Ни одна из женщин в тронном зале Запретного города этого не знала, но дни имперского желтого уже были сочтены. Его престиж поколебался уже в предшествующие десятилетия. Изначально предназначенный только для членов правящего дома, он был сначала пожалован императорским телохранителям, а потом – в редчайших случаях – и простолюдинам в знак особой чести. В одном особенно скандальном случае императрица собственноручно даровала куртку желтого цвета скромному машинисту поезда. Всего через несколько лет после того, как Цы Си позировала Кэтрин для парадного портрета, последнюю императрицу Китая лишила трона Синьхайская революция 1911 года. С падением последней династии цвет, служивший талисманом верховной власти, утратил свое символическое значение, которое он хранил тысячу лет.
Золото
Любому, кто сомневается в том, что золотой – цвет страсти, стоит лишь бросить взгляд на портрет Адели Блох-Бауэр. Эта картина кисти Густава Климта обессмертила ее в 1907 году. Она настолько исполнена страсти и обожания, что, когда ее впервые выставили в галерее Бельведер в Вене, публика немедленно принялась судачить о том, что у художника и его модели был роман. И хотя доказательств такой связи не было, нет никаких сомнений в том, что это полотно выражает поклонение и благоговение. На этой картине, одном из последних произведений «Золотого периода» Климта, Адель сидит, окруженная драгоценным металлом, – частично просто положенным на полотно пластинами, частично составляющим сложный орнамент из символов и многогранников. Ее платье – также изощренный золотой водоворот. Только руки, волосы и лицо – губы приоткрыты, взгляд напряженный – передают образ живой женщины из плоти и крови; интерьер (которого почти нет) и одежда – атрибуты богини.

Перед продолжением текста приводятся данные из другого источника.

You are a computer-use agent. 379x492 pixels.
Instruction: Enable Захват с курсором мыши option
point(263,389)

Золотой всегда был цветом поклонения, а золото – предметом его. Источник этого шарма заключается отчасти в том, что золото встречается так редко и его месторождения распределены неравномерно. Несмотря на то что их обнаруживали по всему миру, все новые золотые лихорадки говорят о том, что эти месторождения быстро истощались, и их бросали ради новых источников богатств. Европа располагала относительно небольшими запасами золота и исторически зависела от его поставок из Африки и с Востока[169]. Карфагеняне, создавшие империю в Средиземноморье за несколько веков до рождения Христа, много лет были главными поставщиками африканского золота в Европу; эту привилегию они защищали яростно[170]. (Но даже их запасы не были неисчерпаемыми. После серьезного военного поражения в 202 году до н. э. они оказались не в состоянии выплатить наложенную победителями дань золотом – им пришлось расплачиваться серебром: чуть менее 360 тонн в течение 50 лет[171].)
Золото всегда использовали для того, чтобы вызвать благоговейный трепет. Когда Манса Муса, набожный император Мали, в 1324 году проезжал Каир во время своего паломничества в Мекку, европейские и арабские торговцы своими глазами убедились в блистательной роскоши африканского континента.

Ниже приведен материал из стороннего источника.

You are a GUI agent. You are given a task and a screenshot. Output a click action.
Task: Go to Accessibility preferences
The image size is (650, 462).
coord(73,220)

Императорский караван состоял из 60 тыс. человек; перед монархом шествовали 500 невольников с золотыми четырехфунтовыми жезлами в руках; в его багаже, для перевозки которого требовалось 80 верблюдов, везли еще 300 фунтов золота. Это легендарное путешествие, отмеченное неслыханной щедростью, привело к тому, что цена на золото в регионе упала и оставалась низкой более десяти лет[172].
Золотые одежды – из ткани, основой которой были перевитые золотом шелковые или льняные нити, – появились еще в римские времена и пользовались неизменной популярностью в королевских семьях Европы. Знаменитая встреча самых молодых и блистательных монархов континента – Генриха VIII Английского и Франциска I Французского – в 1520 году получила название «Поле золотой парчи»: короли-конкуренты пытались перещеголять друг друга пышностью убранства. Считается, что победил Генрих – его шатер был сделан из золотой ткани целиком.

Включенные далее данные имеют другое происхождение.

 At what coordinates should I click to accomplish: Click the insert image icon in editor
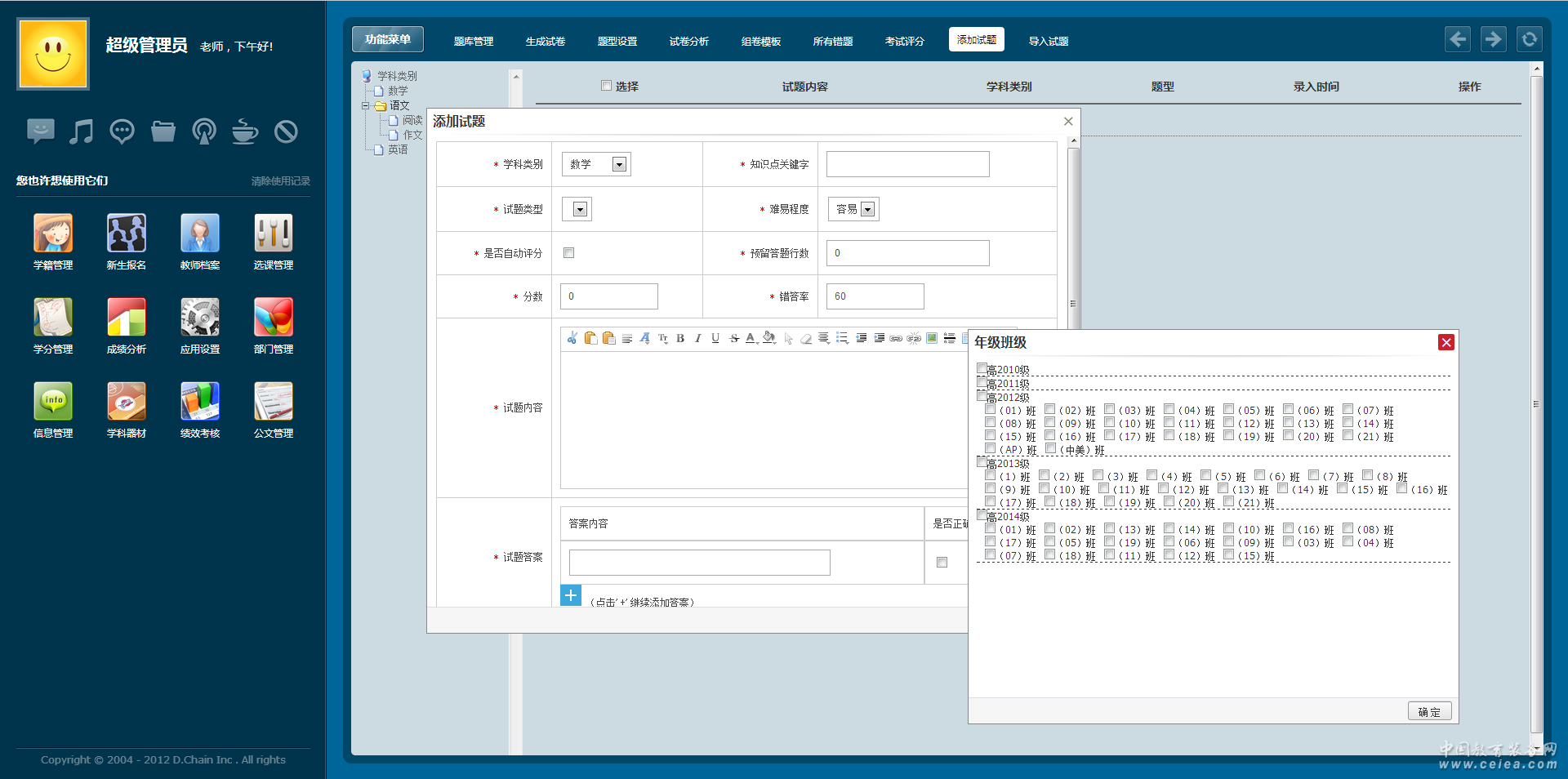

Подобно своим ближайшим металлическим родственникам – меди и серебру, – золото имеет структуру, содержащую свободные электроны, которые хорошо отражают свет. Этим объясняется характерный блеск этих металлов[173]. Яркое, «богатое» сияние золота вместе с его устойчивостью к окислению делает его подходящим символом божественности. Христианская церковь в Средние века попала в тяжелую зависимость от этого металла (особенно не сопротивляясь соблазну). В галерее Уффици во Флоренции, например, есть комната, где хранятся фрагменты трех алтарей. Все три запрестольных образа посвящены Святой Деве с младенцем. Один из них, созданный Джотто примерно в 1310 году, написан для церкви Всех Святых, расположенной всего в нескольких кварталах от галереи. Как и на других образах, Джотто разместил фигуры не на фоне пейзажа или в каком-то интерьере – они покоятся на ровном золотом «грунте». Рамка тоже золотая, как и кайма темно-синего облачения Святой Девы, как и нимбы святых (к слову, нимбы на переднем плане закрывают лица тех, кто оказался на заднем, – крупный скандал по тем временам, ибо это посчитали неблагочестивым).
Золочение таких панно было чрезвычайно трудоемкой работой. Листочки сусального золота не толще паутинки площадью примерно 8,5 кв. см получали, расплющивая золотые монеты.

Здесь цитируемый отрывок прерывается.